Crônicas de Brandão
 
Publicações anteriores desta série:
   Crônicas de Brandão - Introdução
   Crônicas de Brandão  - 1) O Mico da Lanchonete
   Crônicas de Brandão  - 2) O Brado Retumbante
   Crônicas de Brandâo  - 3) A Gincana da Torta de Maçã

 
4 – RRRai RRRobert!!
 
 
       Brandão era de Brasília; eu, de São Paulo. Brandão era solteiro; eu, casado com dois filhos. Mulher e filhos me acompanhavam na aventura de dois anos no exterior.
       
       A Universidade disponibilizava acomodações para estudantes estrangeiros e de outras localidades dos Estados Unidos. Os estudantes solteiros ocupavam, dois a dois, quartos de um hotel universitário localizado no próprio campus. Também nas dependências do campus, as famílias habitavam casas populares em condomínios.

       
       Logo que chegamos, Brandão, solteiro, alojou-se no hotel universitário. Eu, casado, instalei-me provisoriamente com minha família num sobradinho simples de um condomínio popular. No dia seguinte à palestra inicial do programa levei Brandão para almoçar em casa e conhecer minha família. Já tínhamos identificado uma afinidade natural entre nós, após uma longa conversa sobre nossas origens e interesses, no dia anterior, logo após o primeiro almoço coletivo do grupo já do conhecimento do leitor. O almoço em minha casa marcou o início do convívio familiar com Brandão, logo acolhido como um membro da família; e a longa conversa do dia anterior marcou o início do eterno “bullying” que sofri até os recentes últimos dias de vida de Brandão.

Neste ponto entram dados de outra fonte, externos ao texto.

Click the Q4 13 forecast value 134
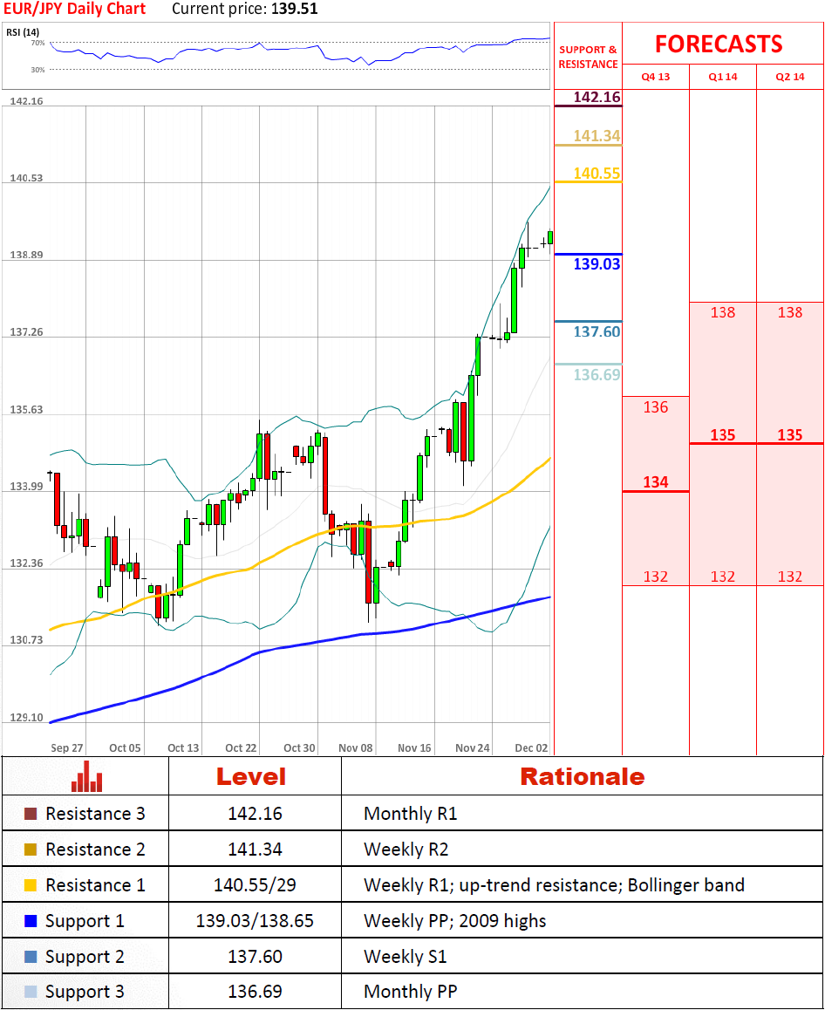The height and width of the screenshot is (1010, 825). tap(656, 482)
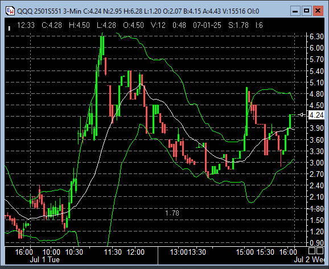Click the right square box beside time axis
The image size is (329, 269).
click(319, 251)
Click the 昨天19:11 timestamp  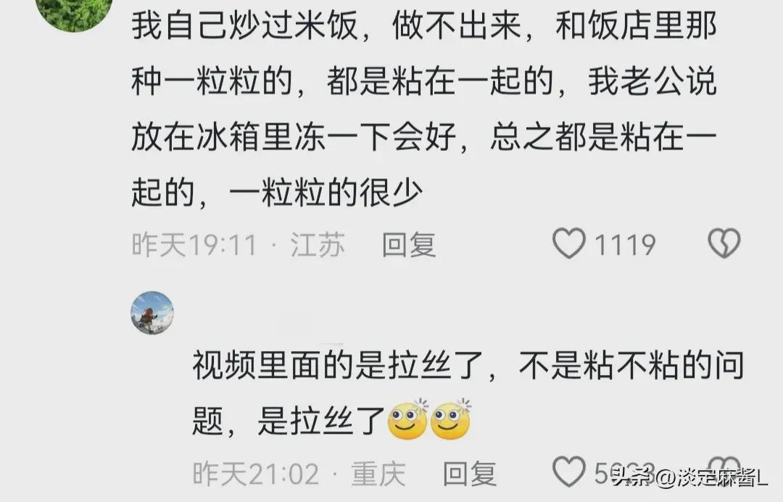tap(194, 244)
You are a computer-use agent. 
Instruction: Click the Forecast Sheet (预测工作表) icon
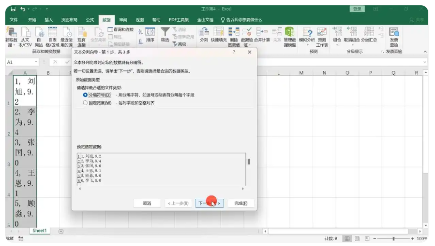322,34
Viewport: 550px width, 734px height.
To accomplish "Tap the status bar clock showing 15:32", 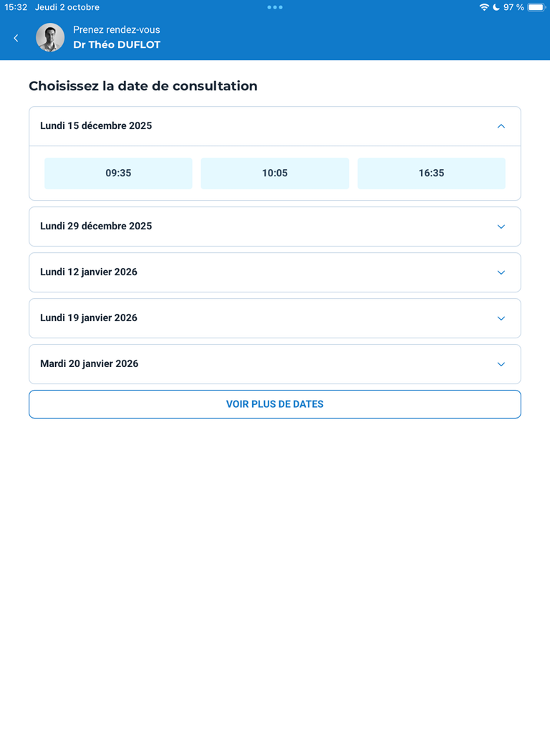I will 16,7.
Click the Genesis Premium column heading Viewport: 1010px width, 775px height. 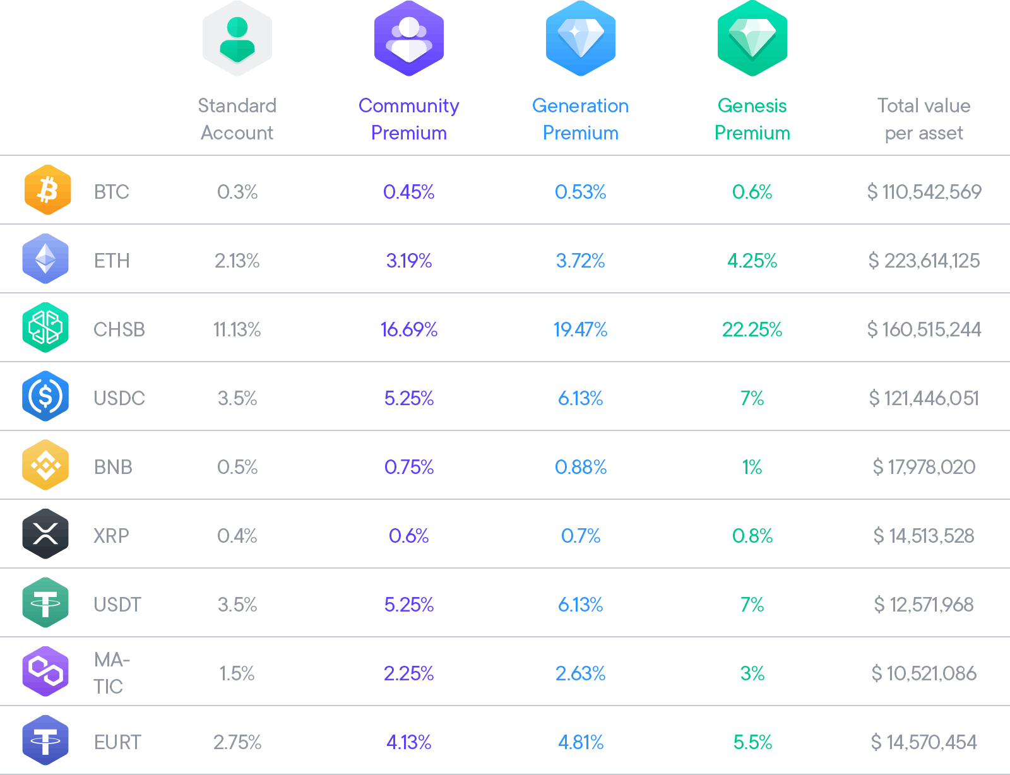pyautogui.click(x=752, y=119)
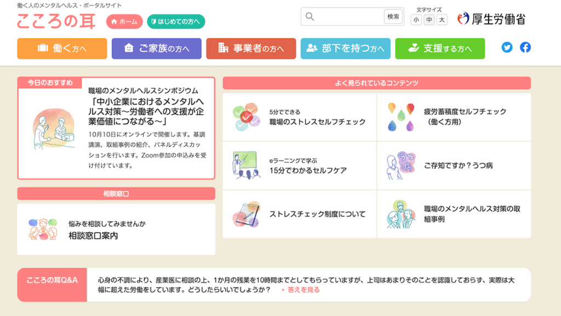Click the Twitter bird icon

click(x=507, y=48)
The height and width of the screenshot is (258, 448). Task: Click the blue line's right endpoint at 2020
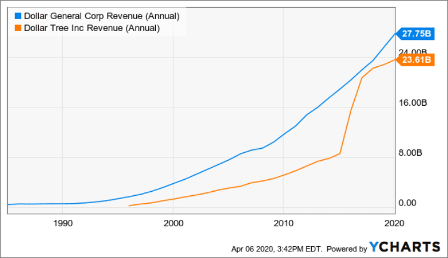click(395, 33)
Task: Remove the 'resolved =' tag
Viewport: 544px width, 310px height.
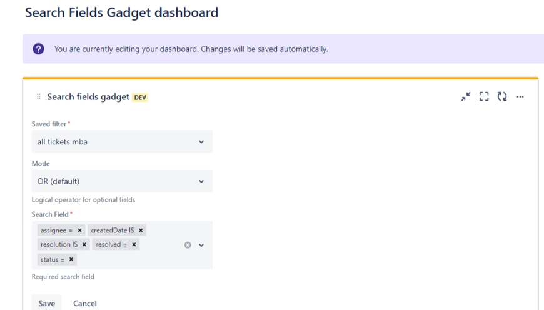Action: point(134,244)
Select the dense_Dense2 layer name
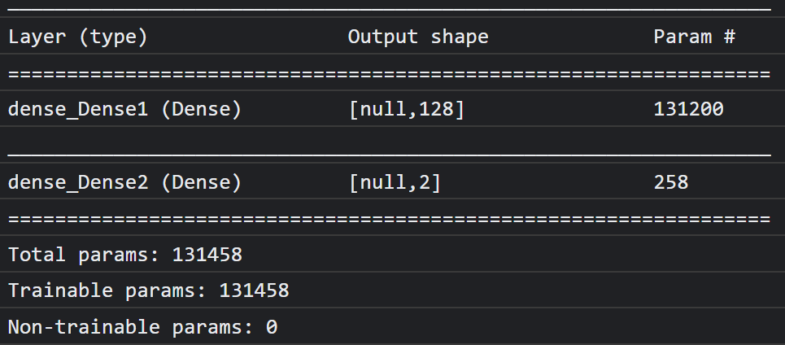 78,182
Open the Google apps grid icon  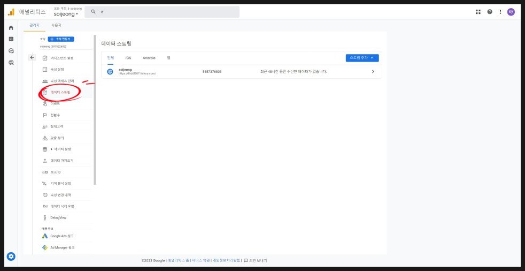(478, 12)
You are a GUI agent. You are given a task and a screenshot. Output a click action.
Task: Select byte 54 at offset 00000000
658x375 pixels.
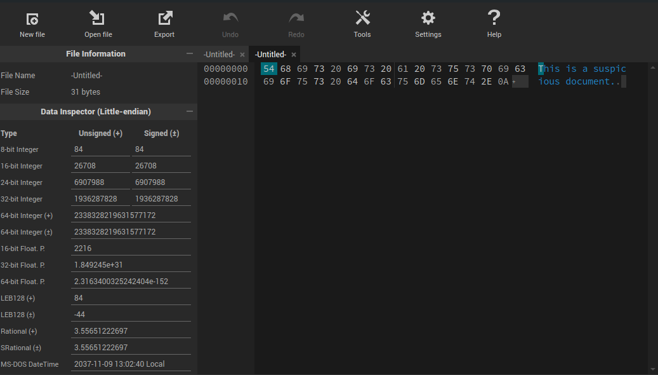tap(269, 68)
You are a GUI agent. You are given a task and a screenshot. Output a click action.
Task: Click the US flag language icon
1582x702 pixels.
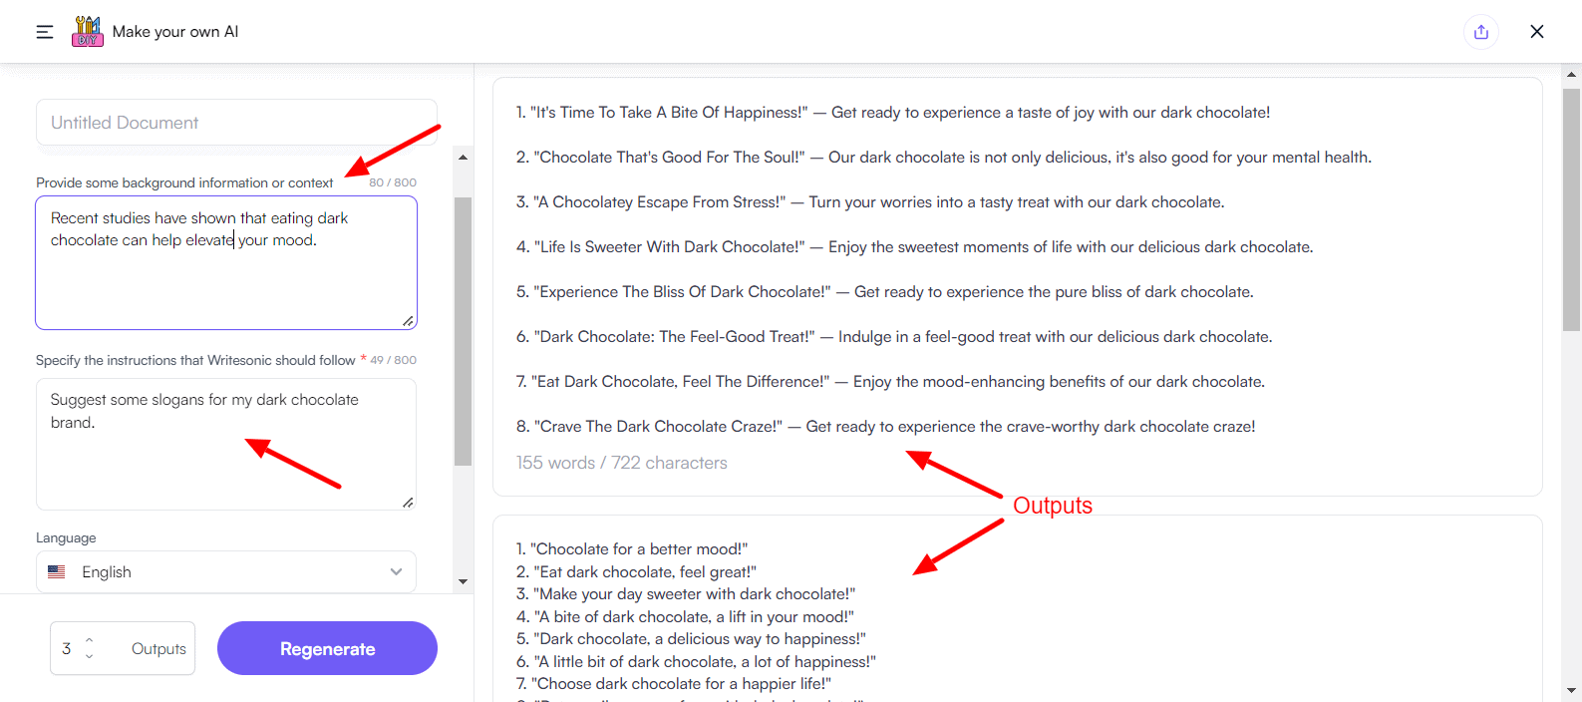pos(57,572)
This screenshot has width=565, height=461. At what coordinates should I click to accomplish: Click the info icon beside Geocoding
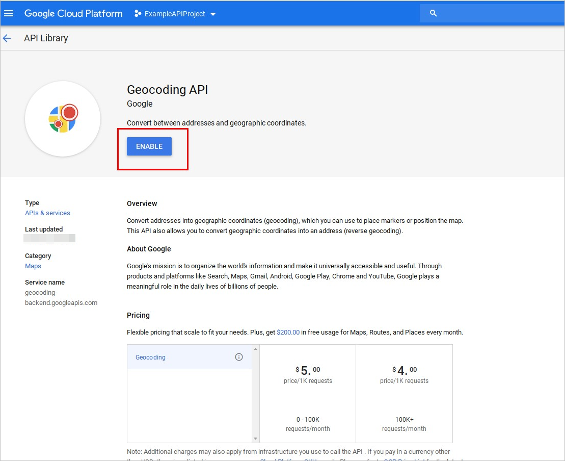(x=239, y=357)
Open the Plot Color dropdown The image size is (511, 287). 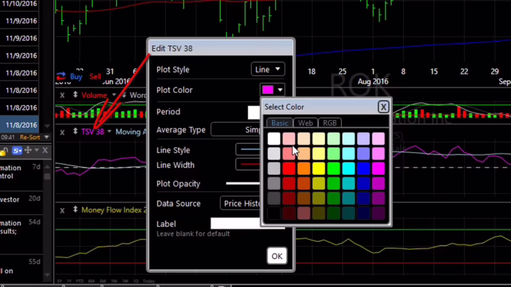[x=272, y=90]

       Entre as nossas diferenças, que eram inúmeras no plano da personalidade, estava o sotaque. Paulistano, eu arrastava os erres e entoava melodias prosaicas com a graça de um itálico. Brasiliense, embora nascido em Minas, Brandão aspirava os erres e mantinha uma sutil modulação de frequência vocal em seu discurso. O longo tempo que nossa conversa durou, estendido pelo prazer da busca de afinidades e pela prolixidade de Brandão, se, por um lado, aprofundou nossa identificação com valores comuns, por outro, inscreveu indelevelmente em nossas memórias aquela diferença fonética marcante que tanto contrastava com as similaridades das ideias e valores.

       Daí o “bullying”. “Meu nome é RRRoberrrto”, foi como Brandão imitou por mais de quarenta anos a forma como me apresentei a ele naquele primeiro dia.

        E, à época, a irreverência se estendeu a outros estudantes estrangeiros, principalmente colombianos. Pablo, o mais simpático deles, se desdobrava em cortesias quando cruzava conosco no campus da Universidade. “Hi, Robert; Hi, Celso” (o primeiro nome de Brandão), arriscava enfaticamente em inglês, com um sorriso franco, e eliminando do cumprimento qualquer vestígio da fonética americana.

      O humor irreverente de Brandão nunca perdoou Pablo. “RRRai RRRoberrrt!! RRRai Celllso”, plagiava Brandão na intimidade dos bastidores da comunidade estudantil brasileira em que vivíamos, e muito além, depois de Columbia.


       Ainda agora, nas últimas vezes em que nos falamos por telefone, ele atendia: “RRRai RRRoberrrt! E eu respondia: “RRRai Celllso!”